(Materials provided)
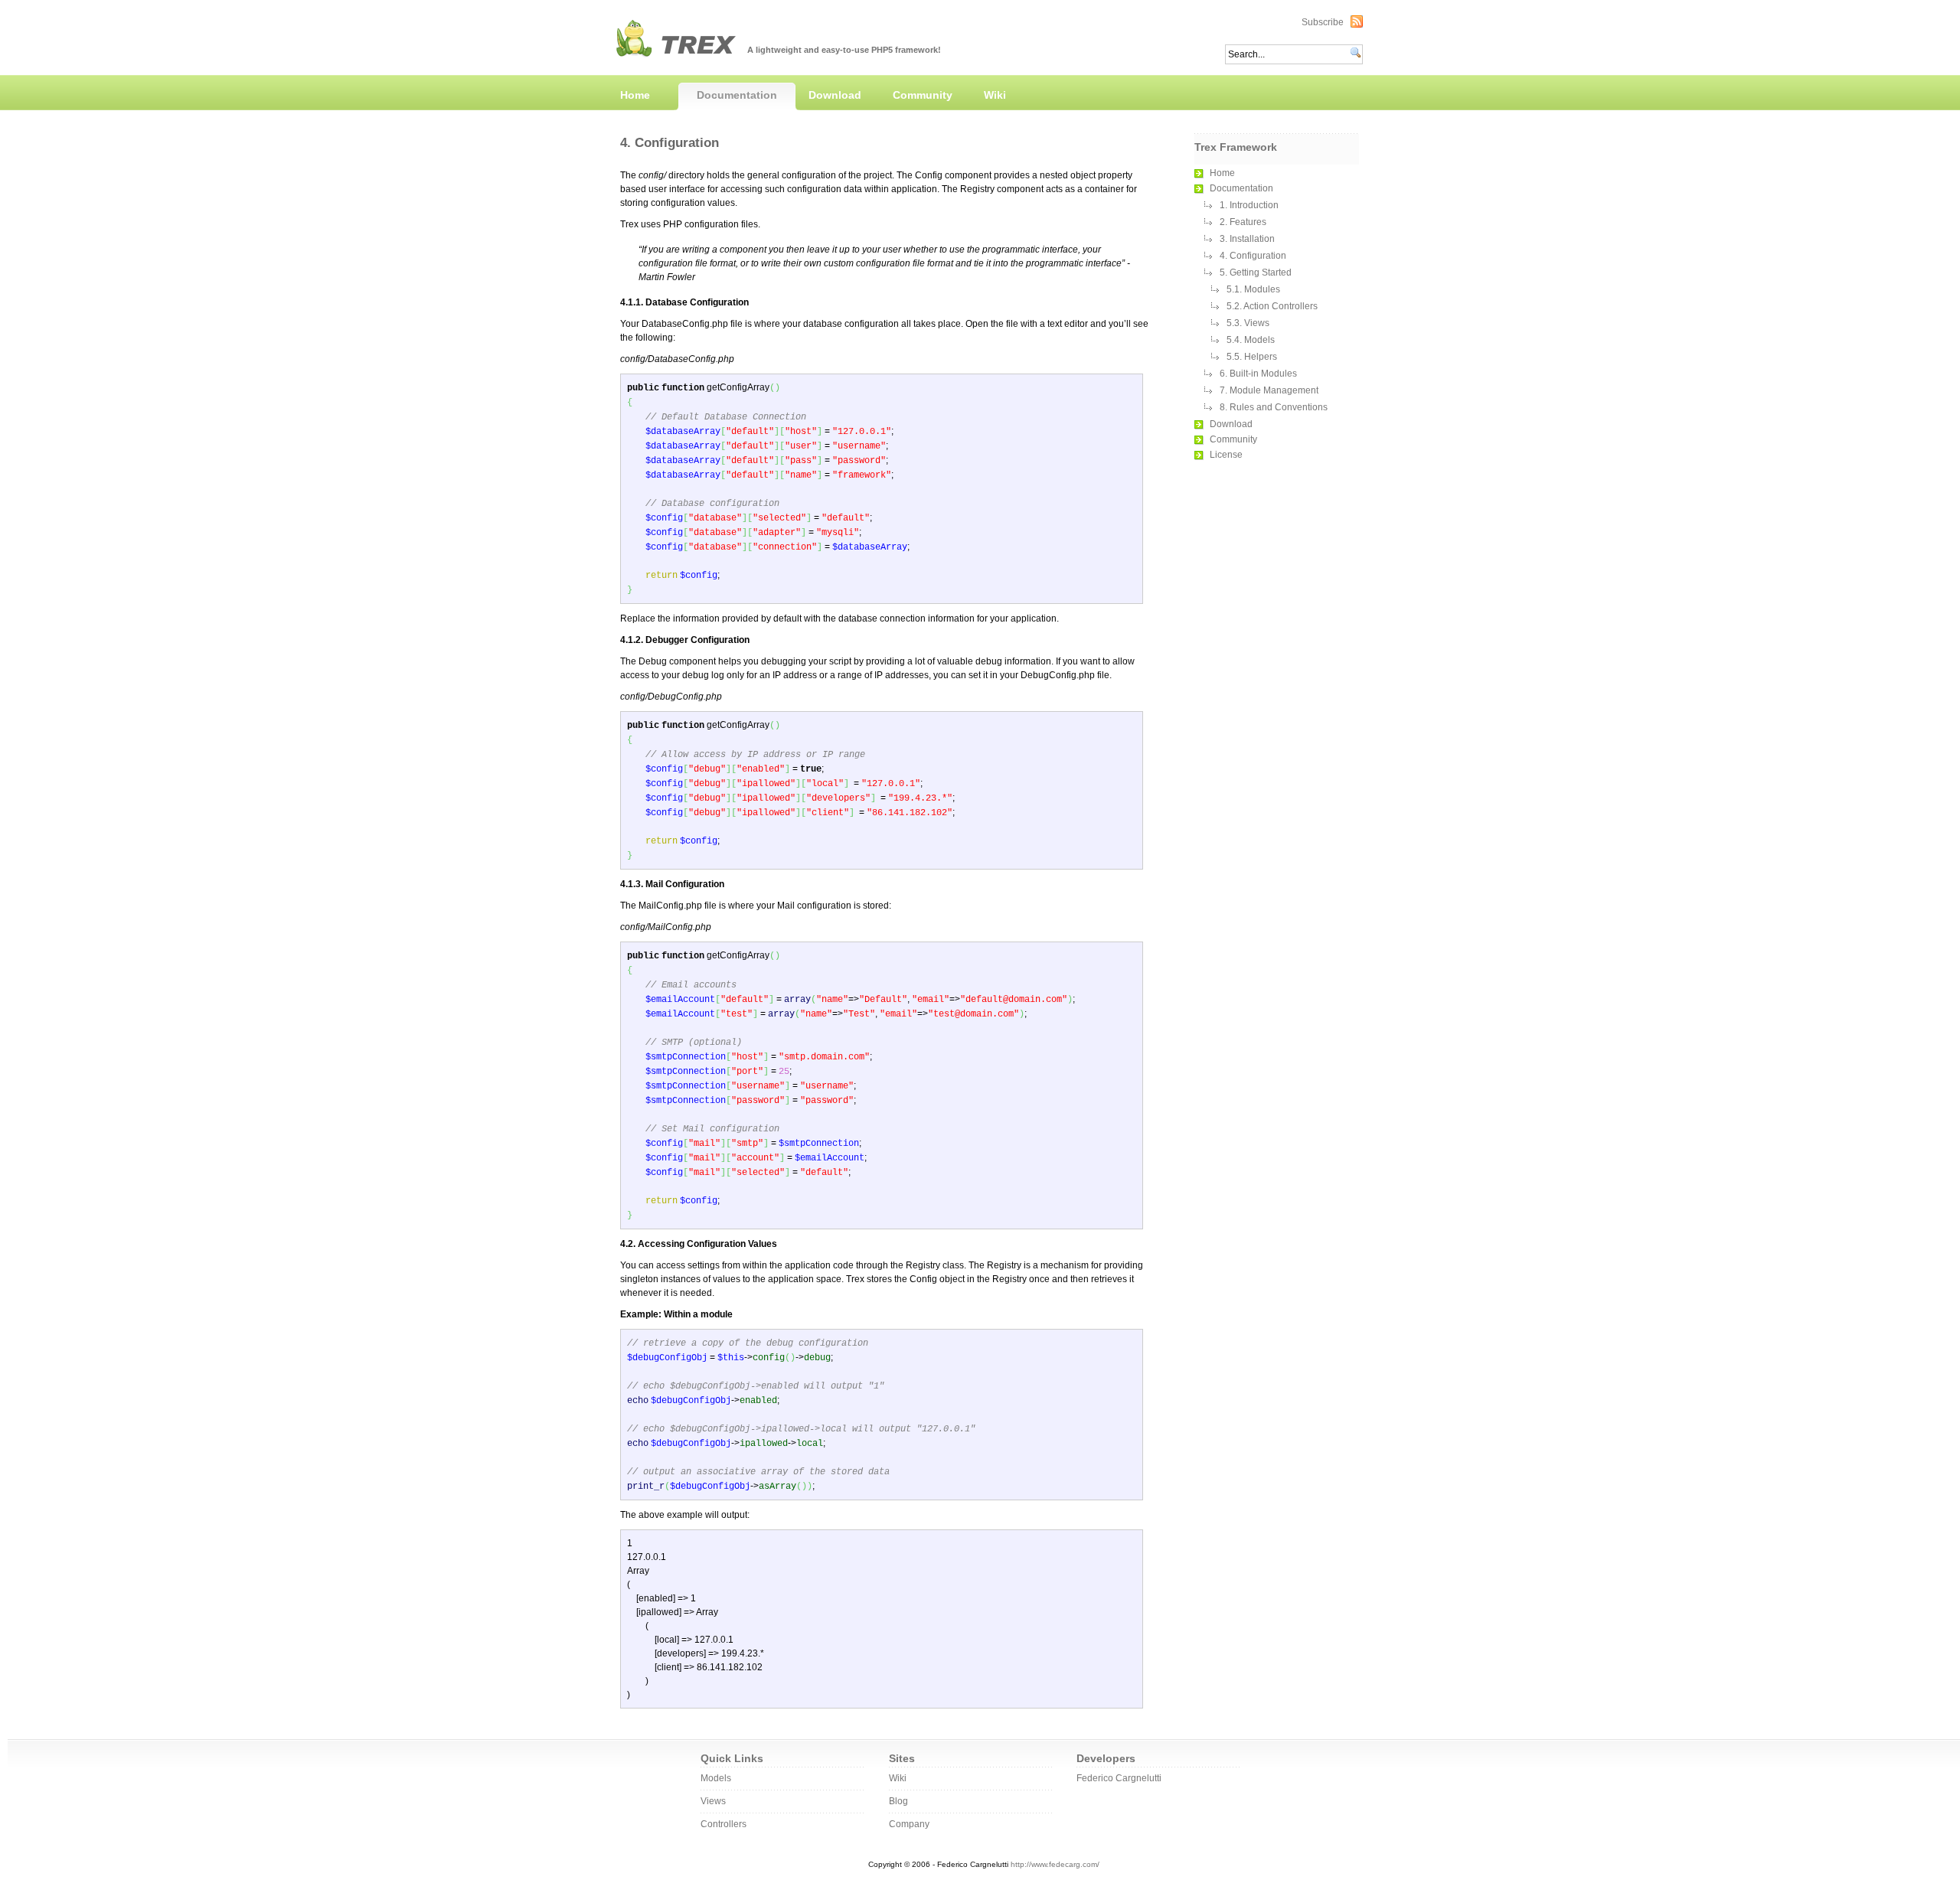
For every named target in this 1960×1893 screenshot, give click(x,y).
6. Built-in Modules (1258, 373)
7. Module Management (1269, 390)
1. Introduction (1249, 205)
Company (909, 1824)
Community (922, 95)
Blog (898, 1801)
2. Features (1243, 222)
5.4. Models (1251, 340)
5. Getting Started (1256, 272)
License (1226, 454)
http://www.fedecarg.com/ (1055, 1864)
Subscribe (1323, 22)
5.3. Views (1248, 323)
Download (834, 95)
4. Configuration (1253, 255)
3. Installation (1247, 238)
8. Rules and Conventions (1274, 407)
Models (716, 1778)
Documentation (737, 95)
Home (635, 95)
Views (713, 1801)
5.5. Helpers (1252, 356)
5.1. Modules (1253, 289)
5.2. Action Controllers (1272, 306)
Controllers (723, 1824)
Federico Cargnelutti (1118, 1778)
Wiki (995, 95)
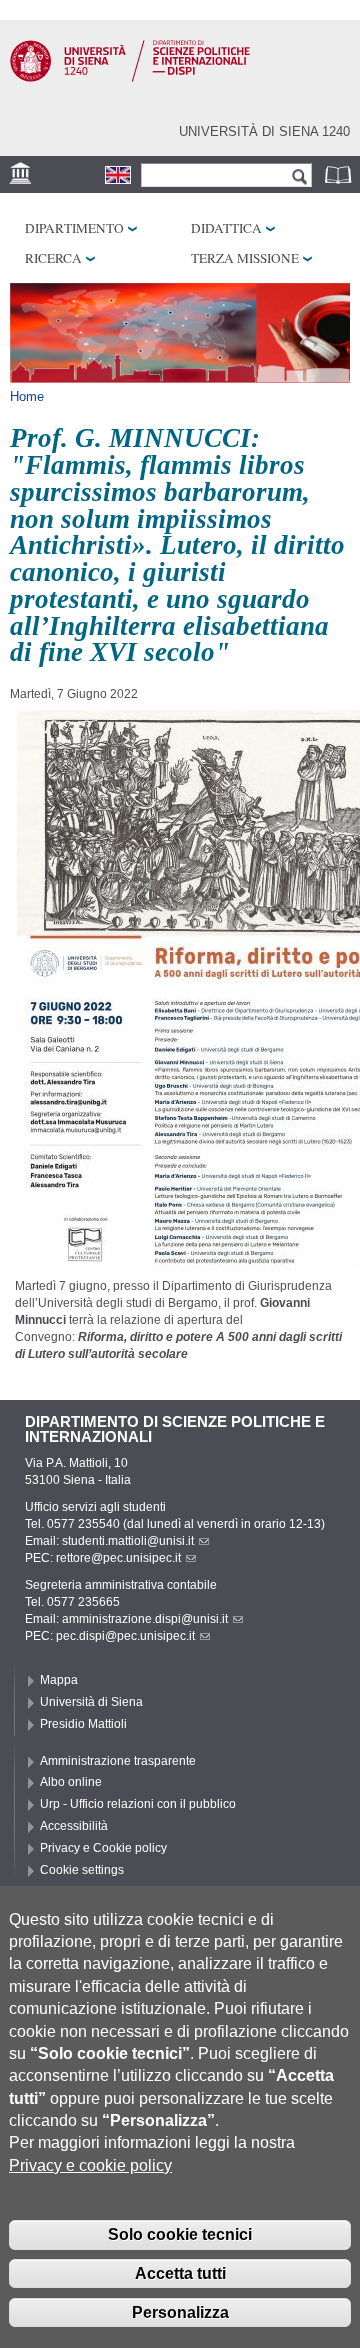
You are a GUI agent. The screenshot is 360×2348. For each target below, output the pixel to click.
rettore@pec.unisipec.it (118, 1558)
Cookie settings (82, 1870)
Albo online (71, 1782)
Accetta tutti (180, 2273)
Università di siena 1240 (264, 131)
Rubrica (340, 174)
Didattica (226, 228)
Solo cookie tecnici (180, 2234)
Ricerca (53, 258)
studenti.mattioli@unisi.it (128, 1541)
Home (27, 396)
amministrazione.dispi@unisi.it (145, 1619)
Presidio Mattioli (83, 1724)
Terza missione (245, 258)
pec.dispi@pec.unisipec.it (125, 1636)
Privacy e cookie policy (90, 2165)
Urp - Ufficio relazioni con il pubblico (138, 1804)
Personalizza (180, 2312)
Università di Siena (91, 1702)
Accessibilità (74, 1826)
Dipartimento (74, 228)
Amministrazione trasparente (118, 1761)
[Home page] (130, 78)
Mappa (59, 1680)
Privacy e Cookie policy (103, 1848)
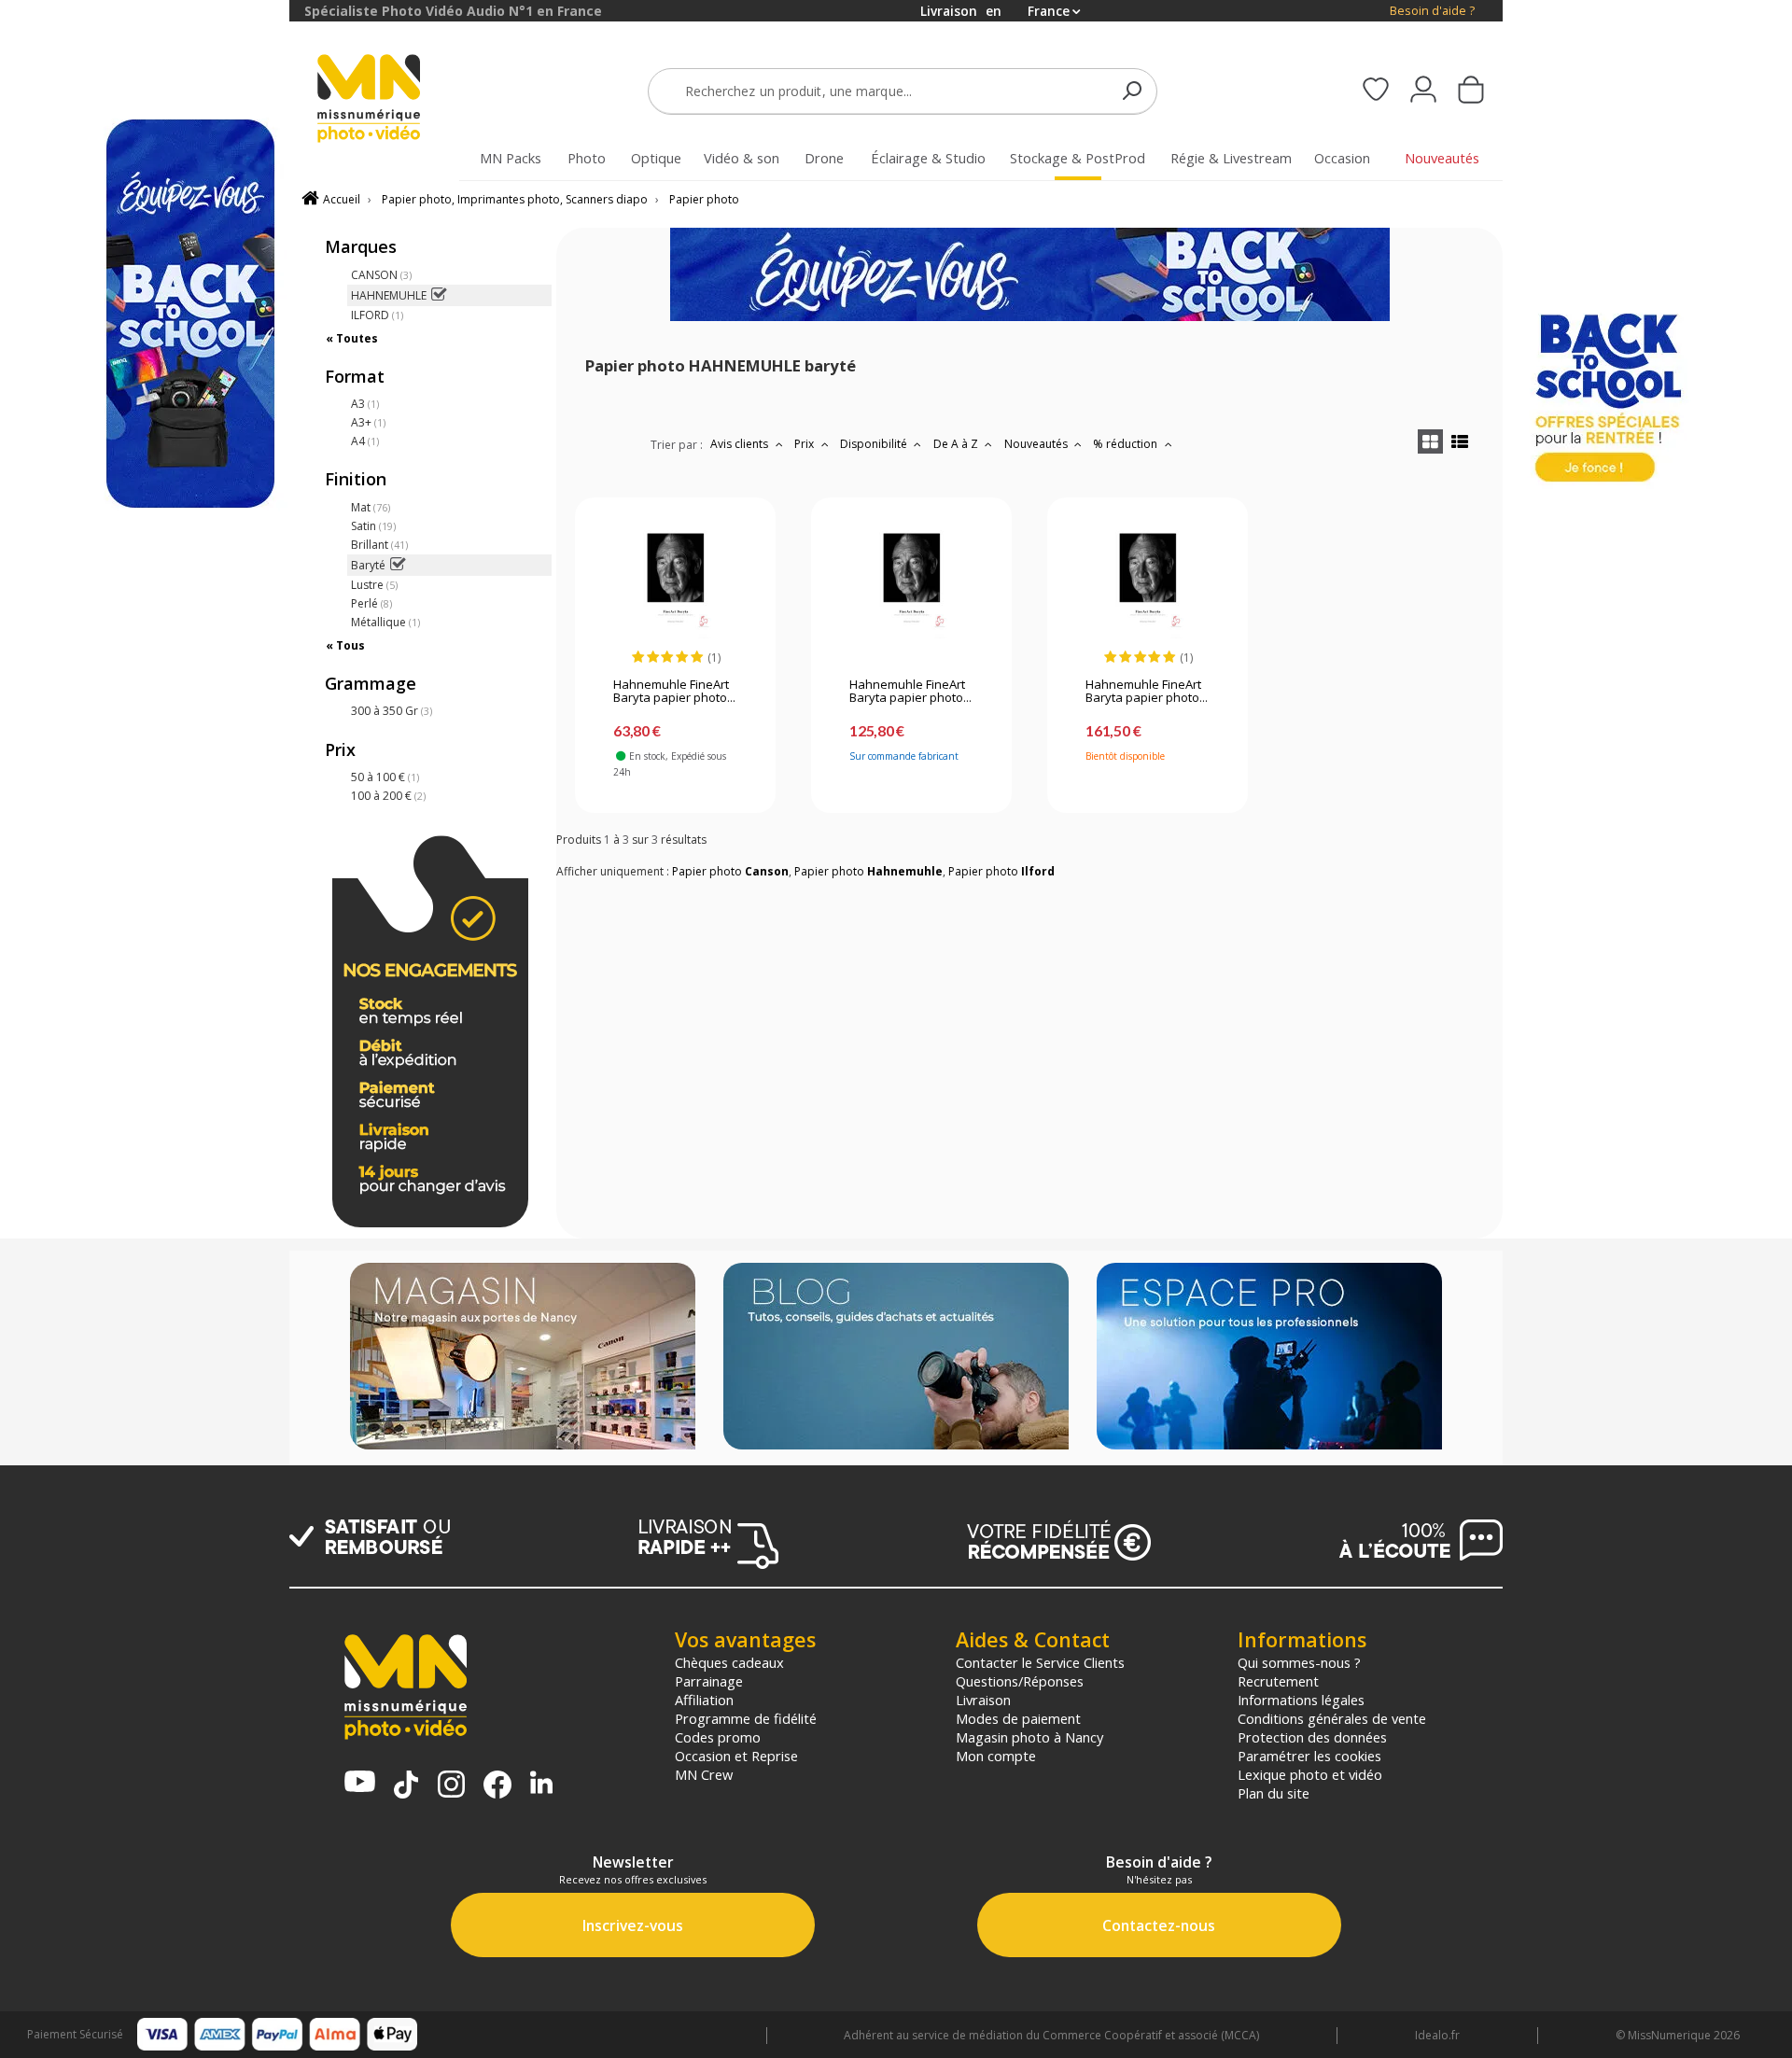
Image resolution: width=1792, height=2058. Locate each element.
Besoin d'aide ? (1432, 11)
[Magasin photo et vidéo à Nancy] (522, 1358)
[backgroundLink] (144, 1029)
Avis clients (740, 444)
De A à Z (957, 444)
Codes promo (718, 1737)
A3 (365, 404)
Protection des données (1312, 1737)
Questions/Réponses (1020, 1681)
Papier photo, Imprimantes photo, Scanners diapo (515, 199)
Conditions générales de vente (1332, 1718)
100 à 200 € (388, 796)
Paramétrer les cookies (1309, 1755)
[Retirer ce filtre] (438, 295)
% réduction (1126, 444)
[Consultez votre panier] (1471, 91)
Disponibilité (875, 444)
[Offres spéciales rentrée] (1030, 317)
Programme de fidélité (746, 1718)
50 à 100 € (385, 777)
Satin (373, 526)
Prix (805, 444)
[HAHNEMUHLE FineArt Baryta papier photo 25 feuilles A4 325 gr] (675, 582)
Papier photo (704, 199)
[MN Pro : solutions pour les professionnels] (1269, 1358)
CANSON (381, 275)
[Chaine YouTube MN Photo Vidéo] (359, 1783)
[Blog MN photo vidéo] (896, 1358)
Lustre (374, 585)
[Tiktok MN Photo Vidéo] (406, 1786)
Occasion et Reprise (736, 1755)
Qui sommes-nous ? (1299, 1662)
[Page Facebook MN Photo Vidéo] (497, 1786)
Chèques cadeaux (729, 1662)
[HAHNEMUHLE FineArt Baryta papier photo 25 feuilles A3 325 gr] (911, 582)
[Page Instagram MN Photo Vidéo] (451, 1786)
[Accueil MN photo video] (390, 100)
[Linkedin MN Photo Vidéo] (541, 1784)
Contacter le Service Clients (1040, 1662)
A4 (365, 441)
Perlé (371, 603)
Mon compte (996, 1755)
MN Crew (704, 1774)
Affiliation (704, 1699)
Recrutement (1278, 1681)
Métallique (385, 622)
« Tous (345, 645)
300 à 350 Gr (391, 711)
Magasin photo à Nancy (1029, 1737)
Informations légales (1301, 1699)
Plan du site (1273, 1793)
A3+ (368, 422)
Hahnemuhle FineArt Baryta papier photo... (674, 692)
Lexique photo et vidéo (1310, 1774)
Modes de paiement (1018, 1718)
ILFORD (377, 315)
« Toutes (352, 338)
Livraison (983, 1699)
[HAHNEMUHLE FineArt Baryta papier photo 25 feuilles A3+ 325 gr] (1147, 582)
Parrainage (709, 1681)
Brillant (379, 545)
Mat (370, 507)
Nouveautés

(What is expected) Everything above from the line with "[Linkedin MN Photo Vidéo] (541, 1784)" to the line with "300 à 350 Gr (391, 711)", both included, must be repeated exactly, and nothing outside that range.

(Answer to this exercise)
[Linkedin MN Photo Vidéo] (541, 1784)
Contacter le Service Clients (1040, 1662)
A4 (365, 441)
Perlé (371, 603)
Mon compte (996, 1755)
MN Crew (704, 1774)
Affiliation (704, 1699)
Recrutement (1278, 1681)
Métallique (385, 622)
« Tous (345, 645)
300 à 350 Gr (391, 711)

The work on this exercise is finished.